I don’t give a broken alms bowl how you do it, just get to the Far Shore, there isn’t a lot of time left
.

That evening I gave myself half an hour to get to Bodnath from Thamel, which should have been ample, but there was a traffic jam on Thamel Chawk at the junction with Tridevi Marg (I’m sure the noise was all from frustrated Hindus; Buddhists don’t honk like that), so when my driver finally got me to Bodnath I expected the seminar to be almost finished. I saw no sign on the door, no flyer, and the door was shut; maybe everyone had gone home?

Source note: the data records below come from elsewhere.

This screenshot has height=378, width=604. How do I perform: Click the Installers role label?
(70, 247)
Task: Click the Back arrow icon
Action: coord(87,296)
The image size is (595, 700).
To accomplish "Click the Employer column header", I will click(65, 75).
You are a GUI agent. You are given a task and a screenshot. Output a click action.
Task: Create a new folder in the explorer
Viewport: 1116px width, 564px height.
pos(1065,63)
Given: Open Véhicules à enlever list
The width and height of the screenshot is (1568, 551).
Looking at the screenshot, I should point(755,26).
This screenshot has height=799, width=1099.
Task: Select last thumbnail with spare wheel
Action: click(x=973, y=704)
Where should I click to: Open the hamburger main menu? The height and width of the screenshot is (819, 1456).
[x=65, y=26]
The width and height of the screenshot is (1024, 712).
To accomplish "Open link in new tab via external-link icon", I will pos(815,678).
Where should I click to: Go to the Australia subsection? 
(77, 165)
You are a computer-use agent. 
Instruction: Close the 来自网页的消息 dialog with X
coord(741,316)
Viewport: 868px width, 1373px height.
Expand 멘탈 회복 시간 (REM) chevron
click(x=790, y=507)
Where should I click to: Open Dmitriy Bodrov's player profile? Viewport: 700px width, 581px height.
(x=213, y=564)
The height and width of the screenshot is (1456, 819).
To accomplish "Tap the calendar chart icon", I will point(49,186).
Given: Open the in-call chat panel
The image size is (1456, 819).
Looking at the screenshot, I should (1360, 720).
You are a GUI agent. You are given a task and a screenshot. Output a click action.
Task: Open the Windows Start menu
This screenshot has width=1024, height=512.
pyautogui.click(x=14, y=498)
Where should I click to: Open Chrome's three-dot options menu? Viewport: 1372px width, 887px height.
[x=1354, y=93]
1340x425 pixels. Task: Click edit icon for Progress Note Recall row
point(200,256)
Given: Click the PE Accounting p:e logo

When I knocked softly, a Buddhist nun opened and stared at me suspiciously for a moment until someone behind her murmured something in Tibetan and she changed her attitude. She let me in with a great sudden beam of loving-kindness and nodded at a seat at the back. After I was seated, she locked the door again. Tietsin was on his feet, limping across the floor as he spoke, ruthlessly using his stump as theatrical device. “What was at issue was not Tibetan autonomy, it was the soul of the world. The world decided it didn’t need a soul and couldn’t use a heart. If there had been a lot of oil there, that would have been different. If we were on some geopolitical trigger point of interest to the West, it would have been different. But there was not, and we were not.” He paused. “You could say that in the year 2076 of our calendar there began a process long prophesied by which the bulk of humanity—I’m talking ninety percent—will get trapped in the continuum of materialism and will therefore be destroyed. The way leading to final destruction is superficially
pleasurable, until we’re snared, then it gets old real quick. Even on the best view, we’re looking at three thousand years of unenhanced mediocrity, before the Maitreya Buddha comes. Does that ring a bell? I guess it must, or you all wouldn’t be here, would you?”

He looked over the audience without appearing to see me. All the seats were full, and it struck me that the one I was sitting in had been reserved, because there were people standing and leaning against the walls. The room was packed, lending a feeling of intensity, even passion, to the atmosphere. As I took it all in, I realized that perhaps half the people present were Buddhist monks and nuns in their robes; most of those, however, were Westerners who I supposed had been ordained here, maybe kids on their gap year between high school and college who got snared—by Tietsin? The others in the audience, lay listeners like myself, seemed to come from a variety of different countries and ethnic groups, but these laypeople seemed older and more serious than those at the afternoon seminar. I had a feeling they had been handpicked, like me. Without exception we were all mesmerized by the crippled giant in the open parka who strolled up and down unevenly in front of us, now with his hands in his pockets, now using them to emphasize a point; and this fixity of focus gave his words a terrible penetrating power.